●子どもの目標、支える支援のあり方を
――原告は上告する方針とのことです。最高裁ではどのような審理が期待されますか
今回の判決は「孫が看護師の資格取得を目指していたという主観的な事情は、自立の目的達成に関する判断を左右しない」と、孫の正看護師になろうとする希望を切り捨てています。
子ども・若者が高い目的を持ち、それを達成しようとすること自体が持っている価値をあまりにも軽く見過ぎていて、この判示には強い憤りを覚えました。
社会を見れば、子どもの貧困に取り組む視点から、修学支援新制度も導入され、給付型奨学金や学費の減免も拡充されています。
生活保護制度を見ても、先に述べたように住宅扶助の関係では世帯分離されていても保護費を減額しない扱いになりましたし、大学や専門学校への進学時に転居する場合は30万円、転居しない場合は10万円を支給する「進学準備給付金」の制度も始まりました。

課題概要 A - 記録のうち「Multi-machining (285, 108)」を含む行から始め、記録の最後の行で止めて、その範囲の各行を1つの文字列としたJSONリストで示せ。空行は入れないこと。

対象記録 -
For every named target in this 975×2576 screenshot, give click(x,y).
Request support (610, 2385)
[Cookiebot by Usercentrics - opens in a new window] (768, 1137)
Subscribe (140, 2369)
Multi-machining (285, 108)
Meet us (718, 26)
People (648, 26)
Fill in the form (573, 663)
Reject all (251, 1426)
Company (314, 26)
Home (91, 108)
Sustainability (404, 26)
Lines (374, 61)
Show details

課題概要 B - 子どもの進学と生活保護をめぐる文章を、最後の文の後から書き継げ。

出力結果 A -
[
  "Multi-machining (285, 108)",
  "Meet us (718, 26)",
  "People (648, 26)",
  "Fill in the form (573, 663)",
  "Reject all (251, 1426)",
  "Company (314, 26)",
  "Home (91, 108)",
  "Sustainability (404, 26)",
  "Lines (374, 61)",
  "Show details"
]

出力結果 B -
大学や専門学校への進学率は70%を超えています。私はそもそも大学や専門学校への進学者を世帯分離する扱いを止めるべきだと考えていますが、そのような扱いを続けるとしても、修学を支援する方向で制度が運営されなければならないと考えます。
高裁判決の結論は、このような方向性に大きく反するものです。最高裁での判断には引き続き注目していきたいと思います。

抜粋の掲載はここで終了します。